#### [Work instruction]
Gather each line of the records where "text" appears.

(The records begins)

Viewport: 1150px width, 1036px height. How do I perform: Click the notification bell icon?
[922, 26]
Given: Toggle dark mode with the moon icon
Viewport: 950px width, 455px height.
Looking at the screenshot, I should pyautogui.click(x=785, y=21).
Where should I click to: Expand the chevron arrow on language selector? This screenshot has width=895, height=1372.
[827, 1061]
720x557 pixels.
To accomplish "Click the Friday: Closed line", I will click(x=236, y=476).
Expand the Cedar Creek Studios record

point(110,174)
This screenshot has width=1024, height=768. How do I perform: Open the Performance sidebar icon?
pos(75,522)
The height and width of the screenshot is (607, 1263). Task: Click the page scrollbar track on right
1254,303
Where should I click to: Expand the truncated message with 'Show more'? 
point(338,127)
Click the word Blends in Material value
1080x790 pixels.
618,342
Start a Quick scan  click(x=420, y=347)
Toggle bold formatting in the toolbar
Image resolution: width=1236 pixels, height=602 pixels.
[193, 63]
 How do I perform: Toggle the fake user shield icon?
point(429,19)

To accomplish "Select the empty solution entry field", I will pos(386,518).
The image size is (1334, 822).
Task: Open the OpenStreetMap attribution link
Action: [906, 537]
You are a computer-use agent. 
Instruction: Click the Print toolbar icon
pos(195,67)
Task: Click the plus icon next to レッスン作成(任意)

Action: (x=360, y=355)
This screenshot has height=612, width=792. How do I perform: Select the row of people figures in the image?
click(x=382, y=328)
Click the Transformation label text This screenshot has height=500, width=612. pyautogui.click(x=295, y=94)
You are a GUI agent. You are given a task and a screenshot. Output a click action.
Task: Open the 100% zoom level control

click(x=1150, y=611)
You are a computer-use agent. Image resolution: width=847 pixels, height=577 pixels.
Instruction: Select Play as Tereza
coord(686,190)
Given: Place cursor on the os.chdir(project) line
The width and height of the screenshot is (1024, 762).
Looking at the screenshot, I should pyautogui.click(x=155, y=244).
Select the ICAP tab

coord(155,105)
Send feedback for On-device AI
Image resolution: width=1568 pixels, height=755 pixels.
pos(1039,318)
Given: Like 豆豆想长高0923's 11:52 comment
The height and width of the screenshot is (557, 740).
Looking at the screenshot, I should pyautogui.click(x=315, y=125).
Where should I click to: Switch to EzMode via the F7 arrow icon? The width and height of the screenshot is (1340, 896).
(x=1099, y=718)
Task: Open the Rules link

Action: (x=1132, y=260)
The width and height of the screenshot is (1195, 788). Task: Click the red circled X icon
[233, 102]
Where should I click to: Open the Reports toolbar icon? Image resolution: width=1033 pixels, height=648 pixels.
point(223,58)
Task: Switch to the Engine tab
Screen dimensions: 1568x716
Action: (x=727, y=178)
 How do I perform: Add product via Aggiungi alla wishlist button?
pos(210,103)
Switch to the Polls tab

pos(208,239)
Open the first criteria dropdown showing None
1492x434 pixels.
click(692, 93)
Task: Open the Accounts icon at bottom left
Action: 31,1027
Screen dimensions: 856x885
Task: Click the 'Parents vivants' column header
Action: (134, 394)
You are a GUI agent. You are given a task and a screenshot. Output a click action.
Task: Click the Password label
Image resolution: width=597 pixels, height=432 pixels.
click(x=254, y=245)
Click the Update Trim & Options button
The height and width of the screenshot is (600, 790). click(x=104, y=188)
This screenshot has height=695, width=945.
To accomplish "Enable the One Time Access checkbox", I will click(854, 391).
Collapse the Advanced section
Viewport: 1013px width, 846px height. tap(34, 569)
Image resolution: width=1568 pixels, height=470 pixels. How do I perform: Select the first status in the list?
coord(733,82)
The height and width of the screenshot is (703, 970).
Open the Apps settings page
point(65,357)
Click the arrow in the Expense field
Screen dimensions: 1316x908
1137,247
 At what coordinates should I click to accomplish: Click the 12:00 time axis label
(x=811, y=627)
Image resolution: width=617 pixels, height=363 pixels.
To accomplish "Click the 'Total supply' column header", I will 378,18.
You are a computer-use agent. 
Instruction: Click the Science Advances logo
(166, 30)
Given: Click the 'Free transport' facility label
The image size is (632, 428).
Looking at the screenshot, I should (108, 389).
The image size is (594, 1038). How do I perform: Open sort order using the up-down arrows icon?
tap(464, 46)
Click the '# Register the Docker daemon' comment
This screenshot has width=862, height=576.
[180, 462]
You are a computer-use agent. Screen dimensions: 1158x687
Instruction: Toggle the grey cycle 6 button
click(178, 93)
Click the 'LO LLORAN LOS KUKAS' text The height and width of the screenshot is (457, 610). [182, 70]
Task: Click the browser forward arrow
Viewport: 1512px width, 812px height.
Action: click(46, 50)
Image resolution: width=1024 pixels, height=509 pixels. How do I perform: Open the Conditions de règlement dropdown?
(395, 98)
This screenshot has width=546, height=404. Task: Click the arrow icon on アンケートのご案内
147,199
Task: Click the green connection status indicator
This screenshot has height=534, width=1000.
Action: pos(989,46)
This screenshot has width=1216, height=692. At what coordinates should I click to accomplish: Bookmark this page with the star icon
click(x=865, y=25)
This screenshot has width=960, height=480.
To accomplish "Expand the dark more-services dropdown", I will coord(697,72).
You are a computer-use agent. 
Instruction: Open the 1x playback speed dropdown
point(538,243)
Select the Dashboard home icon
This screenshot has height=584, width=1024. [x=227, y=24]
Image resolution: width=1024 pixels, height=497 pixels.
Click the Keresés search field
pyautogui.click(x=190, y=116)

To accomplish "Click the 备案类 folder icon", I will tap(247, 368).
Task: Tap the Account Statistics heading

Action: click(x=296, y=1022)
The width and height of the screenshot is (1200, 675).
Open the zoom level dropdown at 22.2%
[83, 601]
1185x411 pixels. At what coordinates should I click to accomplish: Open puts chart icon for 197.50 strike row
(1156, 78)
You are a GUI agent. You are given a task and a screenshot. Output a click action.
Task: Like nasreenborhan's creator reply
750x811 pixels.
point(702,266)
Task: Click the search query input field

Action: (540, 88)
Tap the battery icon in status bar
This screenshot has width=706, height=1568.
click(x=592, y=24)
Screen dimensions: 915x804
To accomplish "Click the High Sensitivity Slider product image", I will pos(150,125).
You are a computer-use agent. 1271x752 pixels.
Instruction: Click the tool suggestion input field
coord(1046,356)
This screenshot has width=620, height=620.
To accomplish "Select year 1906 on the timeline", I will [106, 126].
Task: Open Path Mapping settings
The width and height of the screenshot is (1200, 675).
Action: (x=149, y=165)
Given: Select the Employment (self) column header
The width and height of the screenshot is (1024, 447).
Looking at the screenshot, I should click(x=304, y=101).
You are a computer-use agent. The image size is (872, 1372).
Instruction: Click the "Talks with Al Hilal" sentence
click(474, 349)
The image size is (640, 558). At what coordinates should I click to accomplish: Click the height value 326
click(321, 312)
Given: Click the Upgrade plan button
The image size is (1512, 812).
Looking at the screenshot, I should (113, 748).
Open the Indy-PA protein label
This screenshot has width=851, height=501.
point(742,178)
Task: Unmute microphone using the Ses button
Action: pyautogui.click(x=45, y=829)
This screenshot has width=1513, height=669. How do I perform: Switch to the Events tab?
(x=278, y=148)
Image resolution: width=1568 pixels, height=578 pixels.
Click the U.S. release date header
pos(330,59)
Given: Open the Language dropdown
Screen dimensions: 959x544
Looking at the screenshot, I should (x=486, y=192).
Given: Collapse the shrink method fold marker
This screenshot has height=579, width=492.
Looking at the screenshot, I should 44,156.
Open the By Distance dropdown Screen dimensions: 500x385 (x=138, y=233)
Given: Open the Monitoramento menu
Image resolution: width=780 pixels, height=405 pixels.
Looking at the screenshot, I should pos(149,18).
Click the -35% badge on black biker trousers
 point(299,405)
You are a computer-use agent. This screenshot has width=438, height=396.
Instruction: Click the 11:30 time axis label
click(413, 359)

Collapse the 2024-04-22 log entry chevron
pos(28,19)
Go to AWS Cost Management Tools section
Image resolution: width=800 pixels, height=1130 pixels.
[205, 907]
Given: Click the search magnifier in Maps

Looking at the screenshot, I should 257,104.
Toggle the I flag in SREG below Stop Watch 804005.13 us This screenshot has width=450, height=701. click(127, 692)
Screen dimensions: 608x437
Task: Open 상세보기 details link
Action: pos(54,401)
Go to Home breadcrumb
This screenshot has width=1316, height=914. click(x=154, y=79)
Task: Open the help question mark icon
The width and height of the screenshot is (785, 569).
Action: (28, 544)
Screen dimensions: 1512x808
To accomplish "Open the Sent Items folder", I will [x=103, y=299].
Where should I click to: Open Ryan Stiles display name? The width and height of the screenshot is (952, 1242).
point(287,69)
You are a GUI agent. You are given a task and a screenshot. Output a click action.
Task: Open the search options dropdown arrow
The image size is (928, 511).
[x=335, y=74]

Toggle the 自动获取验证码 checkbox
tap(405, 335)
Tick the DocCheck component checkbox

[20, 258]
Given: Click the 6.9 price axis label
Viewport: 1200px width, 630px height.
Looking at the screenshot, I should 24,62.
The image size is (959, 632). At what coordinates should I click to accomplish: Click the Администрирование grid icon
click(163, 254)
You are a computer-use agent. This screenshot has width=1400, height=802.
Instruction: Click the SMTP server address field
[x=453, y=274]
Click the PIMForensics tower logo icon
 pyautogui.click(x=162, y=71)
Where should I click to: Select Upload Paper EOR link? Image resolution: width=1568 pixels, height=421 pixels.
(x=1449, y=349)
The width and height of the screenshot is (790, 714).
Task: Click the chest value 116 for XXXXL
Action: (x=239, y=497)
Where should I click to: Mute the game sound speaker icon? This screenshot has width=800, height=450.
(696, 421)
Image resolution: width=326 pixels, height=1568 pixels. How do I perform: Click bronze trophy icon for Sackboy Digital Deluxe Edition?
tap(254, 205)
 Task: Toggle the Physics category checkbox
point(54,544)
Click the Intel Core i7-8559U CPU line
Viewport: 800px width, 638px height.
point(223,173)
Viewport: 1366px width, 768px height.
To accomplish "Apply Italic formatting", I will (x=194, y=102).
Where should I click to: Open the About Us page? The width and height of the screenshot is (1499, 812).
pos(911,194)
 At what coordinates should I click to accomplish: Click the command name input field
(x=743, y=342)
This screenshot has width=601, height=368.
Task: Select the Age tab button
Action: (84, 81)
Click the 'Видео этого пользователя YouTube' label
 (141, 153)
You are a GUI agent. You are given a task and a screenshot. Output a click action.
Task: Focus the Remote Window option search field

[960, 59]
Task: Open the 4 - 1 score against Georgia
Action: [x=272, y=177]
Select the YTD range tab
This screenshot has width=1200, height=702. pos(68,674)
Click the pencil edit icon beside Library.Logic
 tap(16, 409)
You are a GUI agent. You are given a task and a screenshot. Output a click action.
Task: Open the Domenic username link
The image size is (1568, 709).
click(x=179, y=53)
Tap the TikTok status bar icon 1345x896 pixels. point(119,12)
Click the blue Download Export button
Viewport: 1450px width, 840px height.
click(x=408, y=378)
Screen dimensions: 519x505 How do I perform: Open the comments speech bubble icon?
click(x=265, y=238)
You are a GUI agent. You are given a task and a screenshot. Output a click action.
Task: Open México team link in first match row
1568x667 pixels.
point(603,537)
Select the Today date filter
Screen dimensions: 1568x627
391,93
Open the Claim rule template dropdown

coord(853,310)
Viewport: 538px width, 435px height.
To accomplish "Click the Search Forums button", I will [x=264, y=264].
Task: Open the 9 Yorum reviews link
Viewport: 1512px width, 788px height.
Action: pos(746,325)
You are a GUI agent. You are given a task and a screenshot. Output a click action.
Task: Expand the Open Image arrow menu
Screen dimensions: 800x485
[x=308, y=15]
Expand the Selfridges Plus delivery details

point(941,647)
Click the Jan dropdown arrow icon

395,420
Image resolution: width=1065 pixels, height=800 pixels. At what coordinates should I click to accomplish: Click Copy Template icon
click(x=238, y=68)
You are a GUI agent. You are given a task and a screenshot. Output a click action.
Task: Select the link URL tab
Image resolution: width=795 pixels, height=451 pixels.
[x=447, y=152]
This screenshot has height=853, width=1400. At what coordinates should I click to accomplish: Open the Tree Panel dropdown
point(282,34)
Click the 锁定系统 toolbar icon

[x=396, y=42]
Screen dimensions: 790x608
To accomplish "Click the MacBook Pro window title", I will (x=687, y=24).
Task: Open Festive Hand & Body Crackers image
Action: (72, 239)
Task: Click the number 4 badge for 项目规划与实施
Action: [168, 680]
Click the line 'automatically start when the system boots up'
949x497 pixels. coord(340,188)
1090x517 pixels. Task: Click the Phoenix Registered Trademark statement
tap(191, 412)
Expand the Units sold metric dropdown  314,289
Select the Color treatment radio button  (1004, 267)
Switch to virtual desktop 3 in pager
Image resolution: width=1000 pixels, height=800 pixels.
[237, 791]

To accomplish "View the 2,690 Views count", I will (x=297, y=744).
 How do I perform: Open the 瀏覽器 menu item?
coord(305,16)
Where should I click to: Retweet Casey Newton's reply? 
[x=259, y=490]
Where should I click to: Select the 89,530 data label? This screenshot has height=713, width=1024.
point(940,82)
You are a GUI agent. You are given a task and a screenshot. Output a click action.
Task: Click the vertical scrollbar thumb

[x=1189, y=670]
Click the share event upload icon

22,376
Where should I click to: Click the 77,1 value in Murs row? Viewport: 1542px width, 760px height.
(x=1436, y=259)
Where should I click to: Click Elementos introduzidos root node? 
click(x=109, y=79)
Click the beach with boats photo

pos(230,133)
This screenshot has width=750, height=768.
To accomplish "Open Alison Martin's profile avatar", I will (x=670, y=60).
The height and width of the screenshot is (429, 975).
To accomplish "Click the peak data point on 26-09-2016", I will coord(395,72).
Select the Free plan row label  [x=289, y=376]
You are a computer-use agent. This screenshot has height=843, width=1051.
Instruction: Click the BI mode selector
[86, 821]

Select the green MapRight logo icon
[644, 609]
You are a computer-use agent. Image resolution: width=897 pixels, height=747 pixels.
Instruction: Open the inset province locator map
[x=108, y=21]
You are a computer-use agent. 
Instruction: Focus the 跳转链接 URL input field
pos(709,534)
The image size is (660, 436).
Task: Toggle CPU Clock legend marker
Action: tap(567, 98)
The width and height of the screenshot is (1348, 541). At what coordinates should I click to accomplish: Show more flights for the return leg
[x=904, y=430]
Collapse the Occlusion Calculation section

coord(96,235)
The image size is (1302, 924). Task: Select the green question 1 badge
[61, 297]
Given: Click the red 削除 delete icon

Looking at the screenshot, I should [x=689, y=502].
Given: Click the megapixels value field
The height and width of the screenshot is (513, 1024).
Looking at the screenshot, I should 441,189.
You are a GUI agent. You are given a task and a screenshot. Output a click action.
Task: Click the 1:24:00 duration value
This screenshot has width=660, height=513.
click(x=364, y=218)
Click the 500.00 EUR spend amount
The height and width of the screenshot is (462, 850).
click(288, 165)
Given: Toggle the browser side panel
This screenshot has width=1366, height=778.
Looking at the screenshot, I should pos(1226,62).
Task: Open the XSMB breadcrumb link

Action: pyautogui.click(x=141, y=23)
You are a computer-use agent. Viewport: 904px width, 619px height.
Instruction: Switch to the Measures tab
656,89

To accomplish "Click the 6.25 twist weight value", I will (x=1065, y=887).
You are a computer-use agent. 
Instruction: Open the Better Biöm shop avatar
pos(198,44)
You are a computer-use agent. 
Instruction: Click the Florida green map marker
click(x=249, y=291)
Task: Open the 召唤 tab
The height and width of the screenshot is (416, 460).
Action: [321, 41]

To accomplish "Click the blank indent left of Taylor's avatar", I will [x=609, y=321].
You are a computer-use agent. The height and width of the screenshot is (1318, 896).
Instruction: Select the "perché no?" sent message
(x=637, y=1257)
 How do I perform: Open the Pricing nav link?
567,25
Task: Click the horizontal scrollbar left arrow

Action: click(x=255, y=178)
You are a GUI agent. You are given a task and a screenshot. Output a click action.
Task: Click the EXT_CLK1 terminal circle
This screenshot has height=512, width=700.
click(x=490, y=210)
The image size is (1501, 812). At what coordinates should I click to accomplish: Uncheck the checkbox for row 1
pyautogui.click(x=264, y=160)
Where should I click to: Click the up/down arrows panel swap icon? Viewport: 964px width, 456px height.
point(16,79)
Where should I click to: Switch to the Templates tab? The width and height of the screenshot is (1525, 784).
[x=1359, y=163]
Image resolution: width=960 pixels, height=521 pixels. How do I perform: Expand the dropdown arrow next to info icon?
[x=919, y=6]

(The records ends)

#### [Task result]
Click the Transformation label text This screenshot has height=500, width=612. pyautogui.click(x=295, y=94)
Click the 'LO LLORAN LOS KUKAS' text The height and width of the screenshot is (457, 610). [182, 70]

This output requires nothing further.